Freshly started joiner gets stuck in joining state

Bug #1396601 reported by Jay Janssen on 2014-11-26
10
This bug affects 2 people
Affects Status Importance Assigned to Milestone
Percona XtraDB Cluster moved to https://jira.percona.com/projects/PXC
New
Undecided
Unassigned

Bug Description

I have an intermittent problem with freshly installed nodes (nodes with a clean datadir and fresh package install via vagrant) that get wedged in a 'Joining' state.

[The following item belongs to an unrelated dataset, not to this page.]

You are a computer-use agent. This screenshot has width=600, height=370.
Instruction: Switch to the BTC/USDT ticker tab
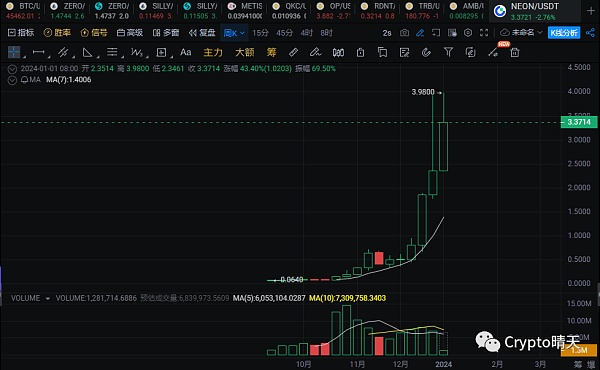[x=23, y=10]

[root@pxc3 mysql]# mysql -e "show global status like 'wsrep%'"
+------------------------------+-------------------------------------------------------+
| Variable_name | Value |
+------------------------------+-------------------------------------------------------+
| wsrep_local_state_uuid | cabef144-756b-11e4-ae70-326c53cc04d5 |
| wsrep_protocol_version | 6 |
| wsrep_last_committed | 12 |
| wsrep_replicated | 0 |
| wsrep_replicated_bytes | 0 |
| wsrep_repl_keys | 0 |
| wsrep_repl_keys_bytes | 0 |
| wsrep_repl_data_bytes | 0 |
| wsrep_repl_other_bytes | 0 |
| wsrep_received | 2 |
| wsrep_received_bytes | 276 |
| wsrep_local_commits | 0 |
| wsrep_local_cert_failures | 0 |
| wsrep_local_replays | 0 |
| wsrep_local_send_queue | 0 |
| wsrep_local_send_queue_max | 1 |
| wsrep_local_send_queue_min | 0 |
| wsrep_local_send_queue_avg | 0.000000 |
| wsrep_local_recv_queue | 392 |
| wsrep_local_recv_queue_max | 392 |
| wsrep_local_recv_queue_min | 0 |
| wsrep_local_recv_queue_avg | 194.507614 |
| wsrep_local_cached_downto | 18446744073709551615 |
| wsrep_flow_control_paused_ns | 0 |
| wsrep_flow_control_paused | 0.000000 |
| wsrep_flow_control_sent | 0 |
| wsrep_flow_control_recv | 0 |
| wsrep_cert_deps_distance | 0.000000 |
| wsrep_apply_oooe | 0.000000 |
| wsrep_apply_oool | 0.000000 |
| wsrep_apply_window | 0.000000 |
| wsrep_commit_oooe | 0.000000 |
| wsrep_commit_oool | 0.000000 |
| wsrep_commit_window | 0.000000 |
| wsrep_local_state | 1 |
| wsrep_local_state_comment | Joining |
| wsrep_cert_index_size | 0 |
| wsrep_causal_reads | 0 |
| wsrep_cert_interval | 0.000000 |
| wsrep_incoming_addresses | 172.28.128.4:3306,172.28.128.7:3306,172.28.128.3:3306 |
| wsrep_evs_delayed | |
| wsrep_evs_evict_list | |
| wsrep_evs_repl_latency | 0/0/0/0/0 |
| wsrep_evs_state | OPERATIONAL |
| wsrep_gcomm_uuid | 67850d43-756d-11e4-93cc-82163e0cb5e1 |
| wsrep_cluster_conf_id | 7 |
| wsrep_cluster_size | 3 |
| wsrep_cluster_state_uuid | cabef144-756b-11e4-ae70-326c53cc04d5 |
| wsrep_cluster_status | Primary |
| wsrep_connected | ON |
| wsrep_local_bf_aborts | 0 |
| wsrep_local_index | 1 |
| wsrep_provider_name | Galera |
| wsrep_provider_vendor | Codership Oy <email address hidden> |
| wsrep_provider_version | 3.8(rf6147dd) |
| wsrep_ready | OFF |
+------------------------------+-------------------------------------------------------+

The node is stuck and I have to kill it. After restarting mysqld, it joins the cluster fine and normally. I cannot reproduce the 'Joining' wedge after the first time unless I rebuild the entire node from scratch.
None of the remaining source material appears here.